それは私が女という特殊な社会を生きてきた中で自然に身につけたことだった。女は弱いふりと強がりを使い分けるのが上手い。使い分けることが苦手なふりすら上手いのだ。そして互いにそれを薄らと察しながら、些細な貸しをつくり合って生きている。私は弱い。神に跪いて乞い縋る愚者でありたい。
「――俺にも、祝福された道はあったのか」
煙草の煙をなぞる、平べったい声がした。私は先輩の胸元に顔を埋めて、歪んだ自分の顔を見えないように隠した。尾形百之助という男は祝福を求めていた。思えばたくさんの女性と体の関係を持ったことも、一種救いや祝福を求めて故だったのかもしれない。否定を拒み、肯定だけを望む先輩の生き方の根底にはそんな思いがあったのだ。きっとそれは私からの祝福では満たされない。他のどの女にも無理だ。そう思わなければ嫉妬で発狂してしまう。唯一人、血の繋がった父親からの祝福。その可能性について先輩は確かめたかった。そのためにはあの日、私たちが犯した大罪がどうしてもどうしても必要だったのだ。きっと。

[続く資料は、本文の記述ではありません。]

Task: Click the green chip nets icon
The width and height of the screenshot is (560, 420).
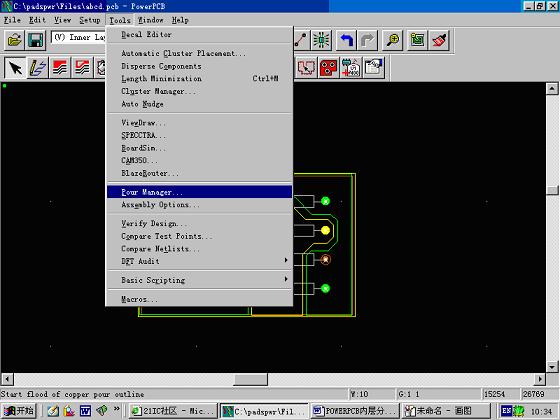Action: point(321,40)
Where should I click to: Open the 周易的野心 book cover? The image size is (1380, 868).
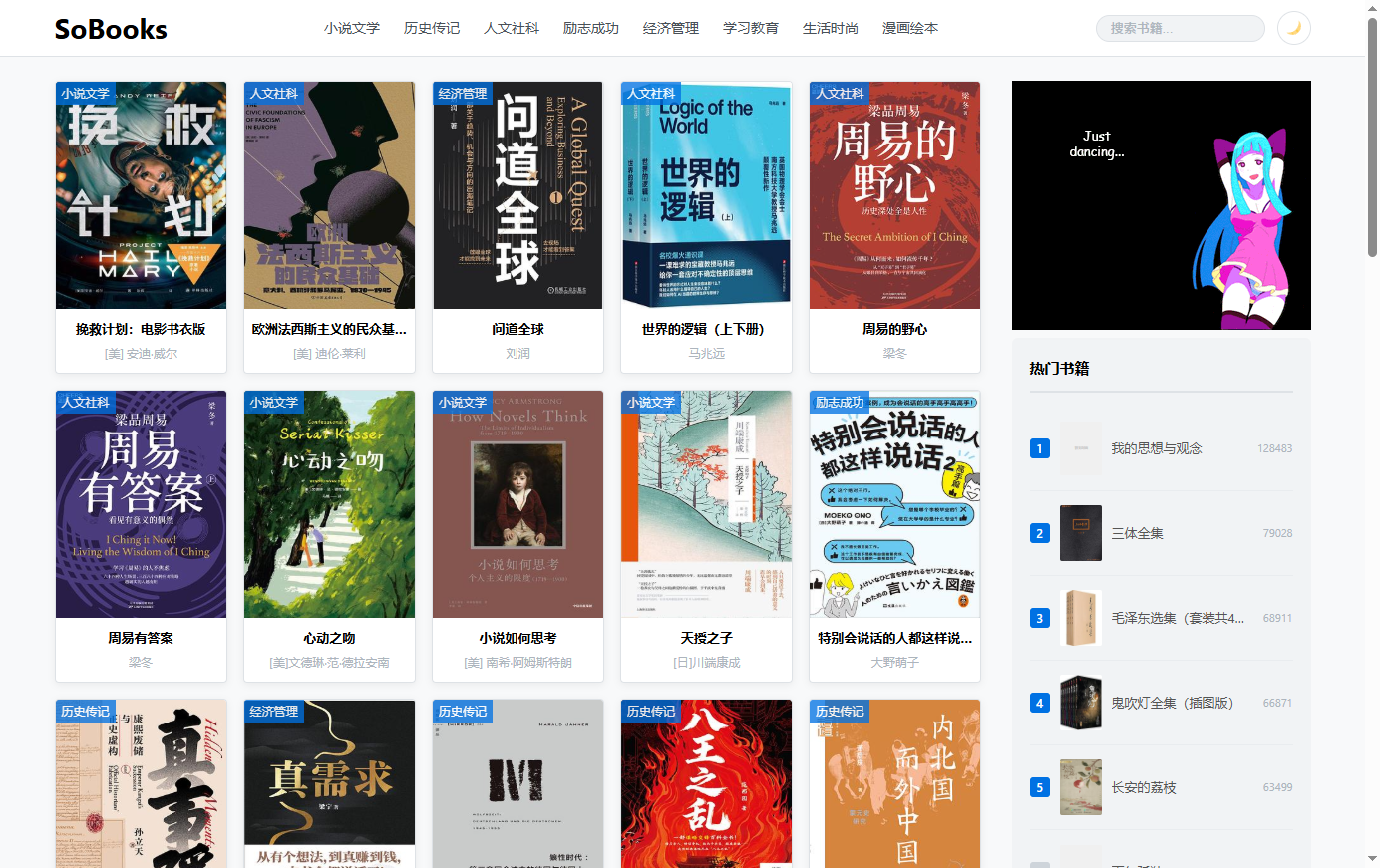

私は乞い縋るようにして先輩の唇に自分のそれを重ねた。煙草の苦い味が口いっぱいに広がる。当てつけのように先輩は何度も舌を絡めてきた。いつの間にか持っていた煙草はなくなっている。それを確かめる余裕くらいはあった。口づけは、肯定になり得るのだろうか。この口づけを終える頃には今浮かんだ稚拙な疑問など忘れているはずだ。さっきまで煙草を持っていた手が私の肩を掴む。そのまま私たちはまたなし崩しのようにして抱き合った。私は存在を確かめるように何度も彼の顔や体をペタペタと触り、彼は私のあらゆる皮膚に唇を添えてきた。これまで以上に野蛮で野生的な性交だった。ひどく興奮した。それは私だけではなかっただろう。もう恋と愛の狭間がどこにあるかも分からない。私たちは今どこにいて、これからどこへ行けるかも分からない。それほどまで先輩という存在が私の邪念をかき消してゆく。
たった一夜の恋。そう思っていたのも、随分と昔の話のように思える。何度越えても甘いだけの夜は、もしかしたら繋がっていたのかもしれない。夜を越えて朝が来たと思っていたのは私だけ。本当は、あの日、尾形百之助という存在に触れた日から彼の纏う夜に閉じ込められてしまったのかもしれない。あゝ、私はそれでも。――そんな何の意味もないことをまた考えた。 「ねえ、先輩。大学を出たらこことは違うところへ行きましょう。そこで二人で暮らすんです。誰も私たちを知らない場所で一から。ね」こんなはずではなかった。恋に身を焦がし、命を燃やし尽くす蛍の如き生き方を望んだことは一度もない。しかし、いまの私は永遠の夜を彷徨う蛍であって、それ以外の何者でもない。蛍の灯すあの美しい光は求愛だと聞いたことがある。やっぱり同じだ。私の発するすべてが彼への恋情を謳っている。だから、どうか聞いてほしい。刹那の欲に身を滅ぼされる愚者の戯言のような愛を。